Moreover, several questions still remain about the subsequent response to disgust. This research mainly focused on physical disgust which responds primarily to cues of infection, however disgust has been demonstrated to be deeply related also to our sense of morality. Moral disgust refers to the preservation of social order, and its main function is to avoid immoral behaviors (Rozin et al. 1993). Further research can verify if the subsequent response of preference for familiar brands, and familiar stimuli in general, is also applicable to moral (and not only physical) disgust, or also to anger that shares with disgust the certainty appraisal.
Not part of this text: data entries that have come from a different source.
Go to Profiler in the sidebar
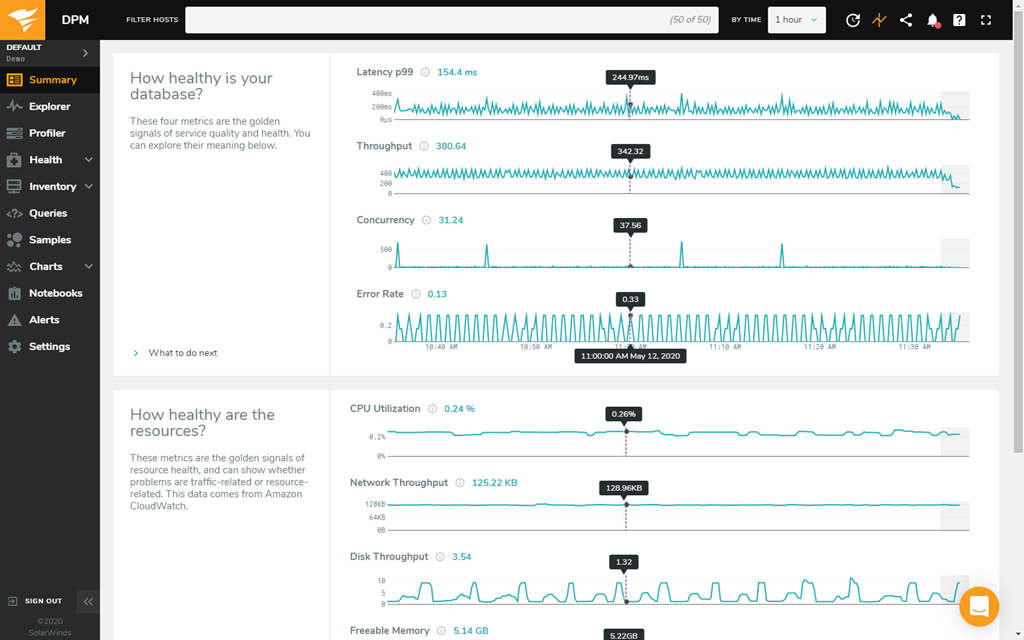Screen dimensions: 1024x640 (47, 133)
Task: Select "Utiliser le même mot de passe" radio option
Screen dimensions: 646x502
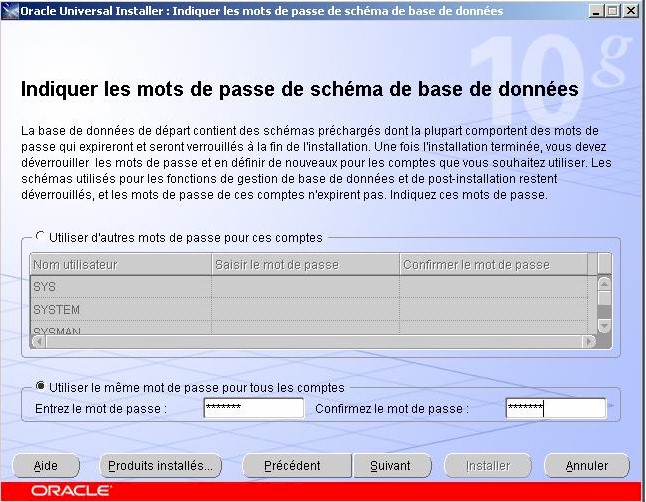Action: tap(41, 387)
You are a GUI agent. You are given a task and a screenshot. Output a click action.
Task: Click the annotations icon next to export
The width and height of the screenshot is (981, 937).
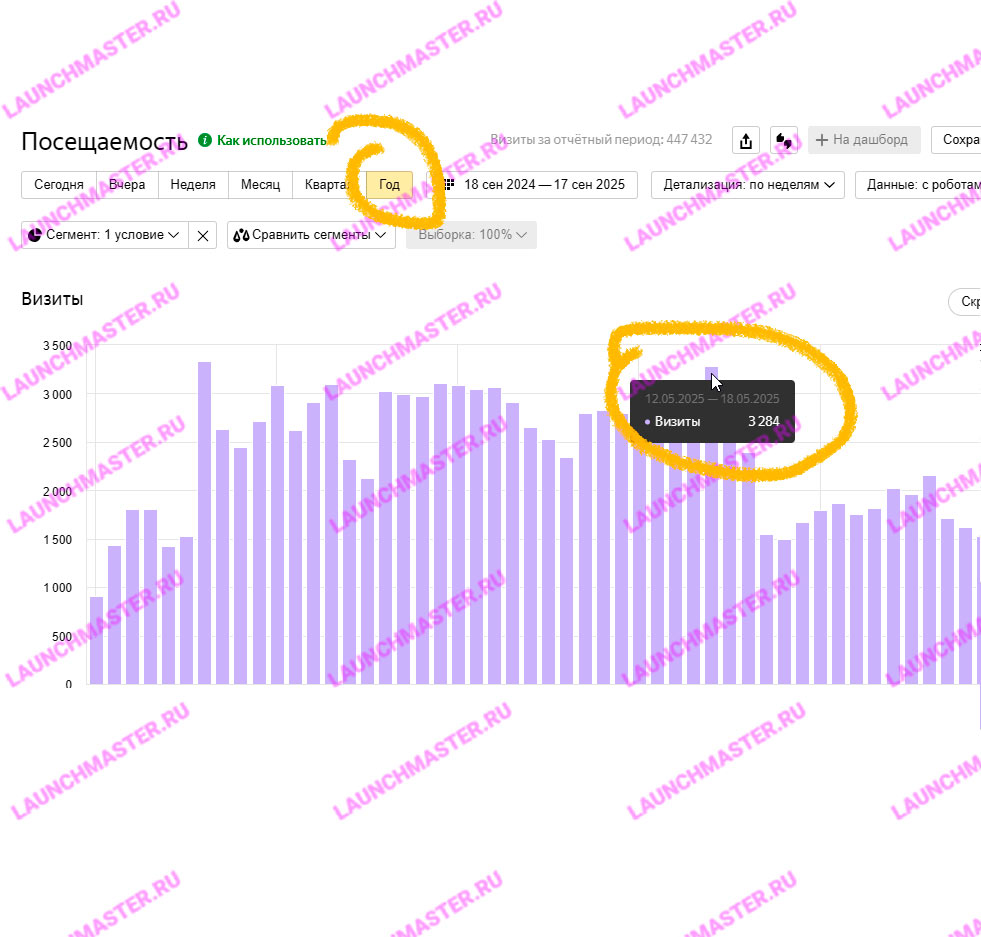point(785,141)
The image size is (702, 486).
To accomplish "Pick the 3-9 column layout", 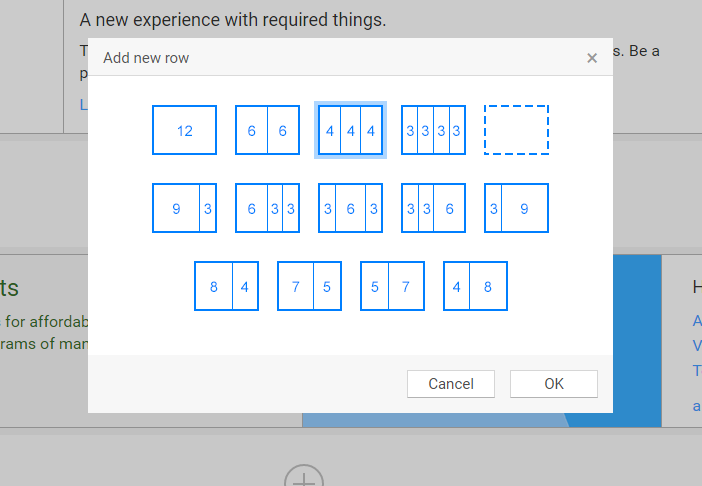I will click(516, 208).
Another important question is if the subsequent response can be applied also to other consumer related variables, as risk-avoidance. According to the found results, disgust should generate an immediate tendency to choose novel (i.e., risky) stimuli, and a subsequent preference for more familiar (i.e., safe) alternatives, however this assumption was not explicitly tested, therefore further research is needed in order to verify the relationship between the dual response of disgust and risk propensity. Additionally, the present research did not verify the underlying mechanism that explained the dual response to disgust towards familiar (vs. unfamiliar) brand preferences. Donato and Miceli (2020) identified discomfort as a possible mechanism that relates the dual response to disgust with a higher/lower preference for structure, but the present research did not explicitly tested if the same mechanism is able to explain also the relationship with preference for familiar/unfamiliar brands. In particular, other alternative explanations should be ruled out, as for example certainty appraisal.
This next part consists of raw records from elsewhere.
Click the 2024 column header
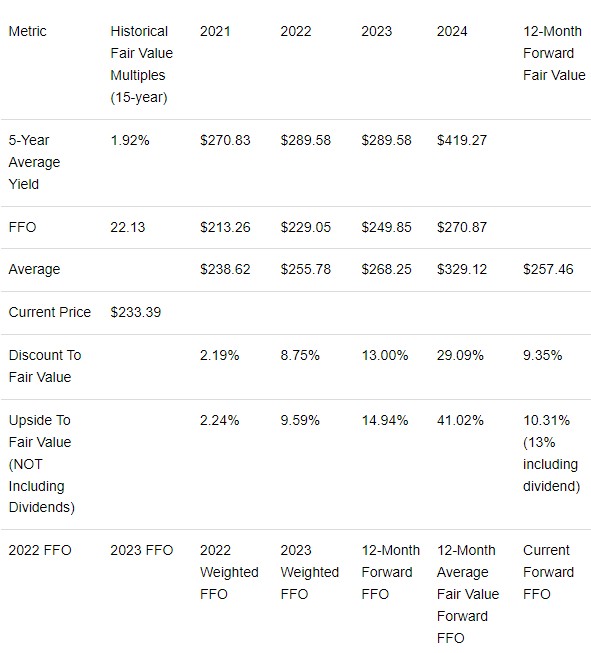 pyautogui.click(x=452, y=31)
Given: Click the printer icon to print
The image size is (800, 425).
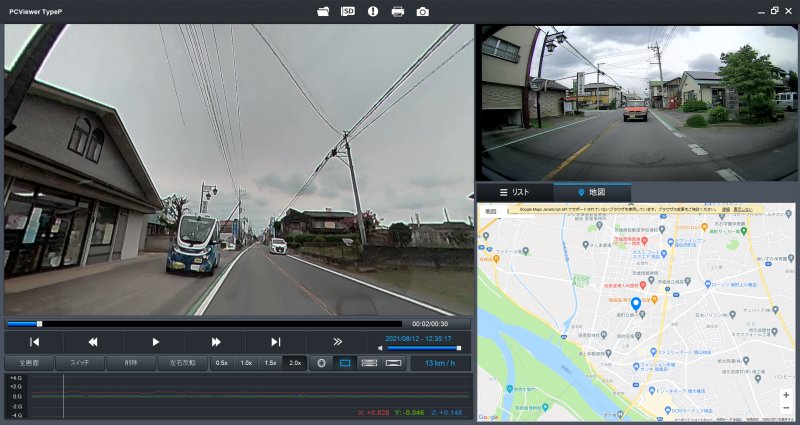Looking at the screenshot, I should point(398,11).
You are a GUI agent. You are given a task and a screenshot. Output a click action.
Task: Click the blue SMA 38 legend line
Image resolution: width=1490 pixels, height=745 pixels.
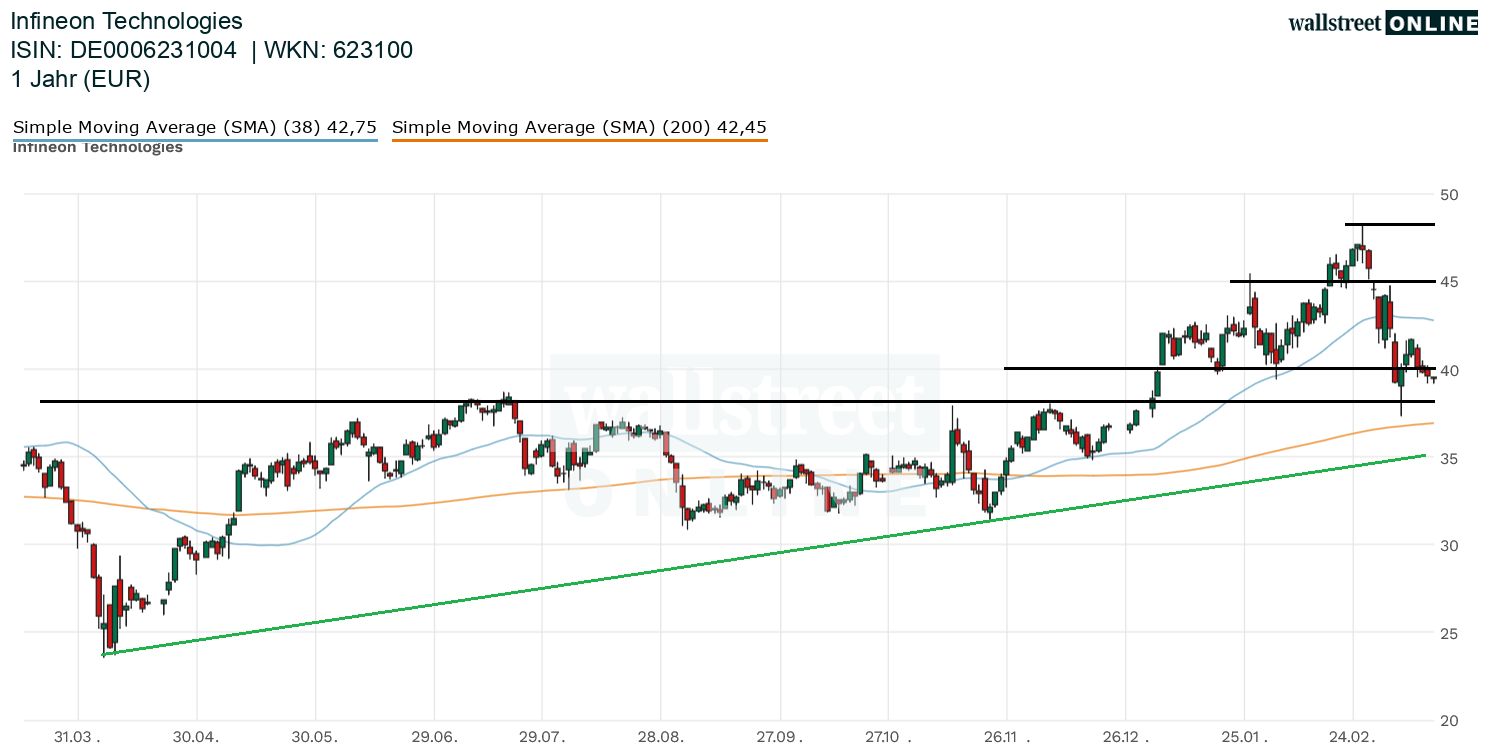[195, 140]
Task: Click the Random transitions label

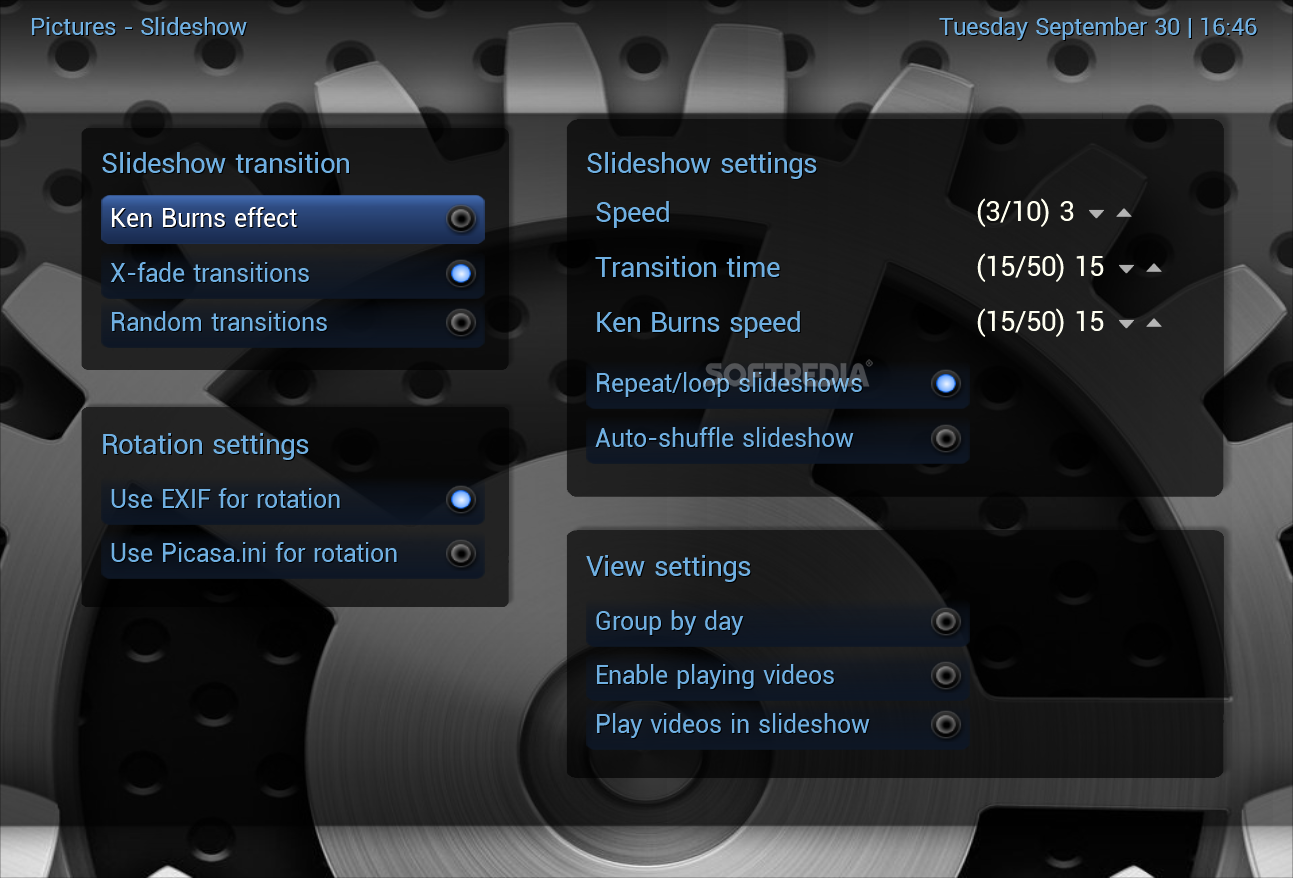Action: pos(219,322)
Also, this research assumes that the immediate response implies high intensity of the disgusting experience, whereas the subsequent response arises when the intensity of the disgusting experience is lower, as a consequence immediate and subsequent response to disgust have been distinguished using the presence (vs. absence) of a disgust salient stimulus as operationalization. Further research could measure the duration of these two responses in terms of the time interval occurring between unfamiliar vs. familiar brand choices.

Finally, the present research did not consider other emotions intrinsically associated or derived from the brands used for operationalizing brand familiarity (vs. unfamiliarity). Further research could take into account also these aspects in order to find possible correlations between disgust (previously induced) and emotions elicited by specific brands, in order to better describe the found results.